Task item » Exactly repeat the full listing that follows.

Data supplied »
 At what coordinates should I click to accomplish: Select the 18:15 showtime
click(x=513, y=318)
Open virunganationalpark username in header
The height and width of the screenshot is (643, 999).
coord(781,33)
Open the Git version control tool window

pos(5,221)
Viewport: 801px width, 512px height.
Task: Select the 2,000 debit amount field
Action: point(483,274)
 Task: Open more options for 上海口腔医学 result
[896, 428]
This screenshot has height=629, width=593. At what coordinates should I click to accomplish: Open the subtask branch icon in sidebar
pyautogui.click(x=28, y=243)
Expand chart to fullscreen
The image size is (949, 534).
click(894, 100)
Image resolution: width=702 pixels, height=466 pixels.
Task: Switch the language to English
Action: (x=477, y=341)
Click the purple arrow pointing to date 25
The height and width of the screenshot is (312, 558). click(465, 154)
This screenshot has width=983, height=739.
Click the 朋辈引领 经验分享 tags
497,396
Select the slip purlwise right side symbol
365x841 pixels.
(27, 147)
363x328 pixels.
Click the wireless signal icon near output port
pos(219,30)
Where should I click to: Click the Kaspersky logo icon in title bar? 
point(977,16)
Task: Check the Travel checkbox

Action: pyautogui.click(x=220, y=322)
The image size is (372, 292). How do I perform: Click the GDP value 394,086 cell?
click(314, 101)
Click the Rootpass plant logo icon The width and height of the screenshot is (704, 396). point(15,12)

Answer to this task »
 At what coordinates should I click to accomplish: Select the 18:15 showtime
click(x=513, y=318)
Open virunganationalpark username in header
The height and width of the screenshot is (643, 999).
coord(781,33)
Open the Git version control tool window

pos(5,221)
Viewport: 801px width, 512px height.
Task: Select the 2,000 debit amount field
Action: point(483,274)
 Task: Open more options for 上海口腔医学 result
[896, 428]
This screenshot has height=629, width=593. At what coordinates should I click to accomplish: Open the subtask branch icon in sidebar
pyautogui.click(x=28, y=243)
Expand chart to fullscreen
The image size is (949, 534).
click(894, 100)
Image resolution: width=702 pixels, height=466 pixels.
Task: Switch the language to English
Action: (x=477, y=341)
Click the purple arrow pointing to date 25
The height and width of the screenshot is (312, 558). click(465, 154)
This screenshot has width=983, height=739.
Click the 朋辈引领 经验分享 tags
497,396
Select the slip purlwise right side symbol
365x841 pixels.
(27, 147)
363x328 pixels.
Click the wireless signal icon near output port
pos(219,30)
Where should I click to: Click the Kaspersky logo icon in title bar? 
point(977,16)
Task: Check the Travel checkbox

Action: pyautogui.click(x=220, y=322)
The image size is (372, 292). How do I perform: Click the GDP value 394,086 cell?
click(314, 101)
Click the Rootpass plant logo icon The width and height of the screenshot is (704, 396). point(15,12)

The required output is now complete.